The marketization reforms of the ‘90s, while “bribing” the students and intellectuals, also impacted the urban working class devastatingly. A large number of state-owned enterprises were privatised, and countless urban workers were forcibly laid off or forced into retirement, hence losing their job opportunities and basic working securities. Analysts had always considered that what drove the authorities to launch the state-owned enterprise reform were the economic considerations. But looking back at the trajectory of the June Fourth Movement, we could hazard a guess – although this guess lacks sufficient evidence, we could discuss this question – that political motives may also have played an important role. Perhaps the authorities were determined to destroy the class as a whole because it had concerns over the organizational ability and radicalism that the urban working class displayed in the movement.

The distinct fate of the intellectuals and urban workers in the ‘90s constituted the fractured social situation in the post-June-Fourth Era, which has continued to this day. This strategy, which divided and ruled different classes, became the key factor in maintaining the authoritarian rule of the Communist Party. This is one of the most important legacies that the June Fourth Movement has left behind for today.

Whether it is the classic revolution theory of Marxism, the national revolution theory, or the late-20th-century democratization movements in Spain, South Korea, Poland, etc., all emphasize the connections and cooperation between the intellectuals, workers, peasants and other exploited groups. Yet, in present-day China, the intellectuals and the urban middle class, who have received higher education, have all benefited from the economic opportunities that the status quo offers, and mostly have had no interest in political struggles. Hence they became the “foundation” of the CPC’s authoritarian rule, possessing not a single iota of solidarity with the working class. At the inception of the 21st century, the Civil Society Movements and Rights Protection Movements, mainly composed of a few middle-class professional groups such as scholars, journalists, lawyers and NGO practitioners, paid basically no attention to labor issues. This meant the coalition of the intellectuals, the middle class, and the working class cannot form, and also that the large-scale, long-term, movements of struggle, of the manner previously described, have little chance of appearing. In recent years, the efforts of some young students involved in the workers’ movement are very precious, but there is still a long way to go. The fractured social situation will continue for quite some time.

Références:

Andreas, Joel. 2009. The Rise of Red Engineers: The Cultural Revolution and the Origins of China’s New Class. Stanford University Press.
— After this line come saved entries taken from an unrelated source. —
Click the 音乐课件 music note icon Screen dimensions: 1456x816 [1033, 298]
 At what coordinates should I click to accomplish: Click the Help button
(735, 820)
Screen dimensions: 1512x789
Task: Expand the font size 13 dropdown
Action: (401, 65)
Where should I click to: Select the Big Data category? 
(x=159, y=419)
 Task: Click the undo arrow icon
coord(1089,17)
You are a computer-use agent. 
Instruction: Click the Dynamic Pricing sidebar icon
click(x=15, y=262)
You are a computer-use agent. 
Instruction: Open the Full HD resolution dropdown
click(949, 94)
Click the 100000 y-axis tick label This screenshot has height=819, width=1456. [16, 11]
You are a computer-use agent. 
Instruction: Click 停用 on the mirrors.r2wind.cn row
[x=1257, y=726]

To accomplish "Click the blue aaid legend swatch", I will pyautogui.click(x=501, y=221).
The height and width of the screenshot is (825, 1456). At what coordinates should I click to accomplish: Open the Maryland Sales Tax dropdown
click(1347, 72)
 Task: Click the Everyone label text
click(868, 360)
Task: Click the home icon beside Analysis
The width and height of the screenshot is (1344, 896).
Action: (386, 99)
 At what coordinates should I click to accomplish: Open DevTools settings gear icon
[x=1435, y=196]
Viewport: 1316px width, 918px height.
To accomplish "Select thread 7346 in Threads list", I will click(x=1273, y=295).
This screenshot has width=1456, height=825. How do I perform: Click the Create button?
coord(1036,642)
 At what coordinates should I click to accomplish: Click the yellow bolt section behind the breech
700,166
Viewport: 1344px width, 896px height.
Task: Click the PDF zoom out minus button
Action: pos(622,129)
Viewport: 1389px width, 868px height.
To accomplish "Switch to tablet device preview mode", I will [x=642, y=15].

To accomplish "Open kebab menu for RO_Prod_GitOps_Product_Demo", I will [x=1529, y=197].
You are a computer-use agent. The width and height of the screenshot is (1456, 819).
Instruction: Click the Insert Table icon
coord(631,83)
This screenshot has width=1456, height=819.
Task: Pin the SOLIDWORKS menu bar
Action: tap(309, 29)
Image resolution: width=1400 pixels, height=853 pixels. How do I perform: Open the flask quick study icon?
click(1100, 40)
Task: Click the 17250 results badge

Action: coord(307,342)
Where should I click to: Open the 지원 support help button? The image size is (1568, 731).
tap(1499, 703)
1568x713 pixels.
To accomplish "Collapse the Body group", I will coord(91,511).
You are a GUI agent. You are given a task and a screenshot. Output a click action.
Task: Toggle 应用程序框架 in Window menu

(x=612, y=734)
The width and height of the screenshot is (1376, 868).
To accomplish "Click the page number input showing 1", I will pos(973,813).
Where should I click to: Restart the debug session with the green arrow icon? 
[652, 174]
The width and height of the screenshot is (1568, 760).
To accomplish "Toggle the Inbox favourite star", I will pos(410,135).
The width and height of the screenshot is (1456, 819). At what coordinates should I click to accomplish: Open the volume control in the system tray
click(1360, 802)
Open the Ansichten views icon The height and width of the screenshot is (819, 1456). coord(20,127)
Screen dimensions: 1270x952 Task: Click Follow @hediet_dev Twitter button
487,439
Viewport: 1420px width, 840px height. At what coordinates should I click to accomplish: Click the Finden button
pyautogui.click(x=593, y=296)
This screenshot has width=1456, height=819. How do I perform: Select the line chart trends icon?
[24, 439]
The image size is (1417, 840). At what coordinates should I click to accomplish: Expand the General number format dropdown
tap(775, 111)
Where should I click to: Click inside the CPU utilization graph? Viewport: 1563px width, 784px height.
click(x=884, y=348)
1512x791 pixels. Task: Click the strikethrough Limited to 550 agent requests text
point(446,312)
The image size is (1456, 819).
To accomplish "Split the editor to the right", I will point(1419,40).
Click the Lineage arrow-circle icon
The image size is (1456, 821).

Andreas, Joel. Forthcoming. Disenfranchised: The Rise and Fall of Industrial Citizenship in China. Oxford University Press.

Chan, Anita. 1990. “China's Long Winter.” Monthly Review 41(8): 1-15.

Meisner, Maurice. 1999. Mao’s China and After. Free Press.

Walder, Andrew G. and Gong Xiaoxia. 1993. “Workers in the Tiananmen Protests: The Politics of the Beijing Workers' Autonomous Federation.” Australian Journal of Chinese Affairs 29: 1-29.

Wang, Hui. 2003. China’s New Order: Society, Economy and Politics in Transition. Theodore Huters (ed). Harvard University Press.

Wu, Yiching. 2014. The Cultural Revolution at the Margins: Chinese Socialism in Crisis. Harvard University Press.

Zhao, Dingxin. 2001. The Power of Tiananmen: State-Society Relations and the 1989 Beijing Student Movement. The University of Chicago Press.

《李鹏六四日记》,鲍朴整理。 (Li Peng’s June Fourth Diaries, organized by Bao Pu.)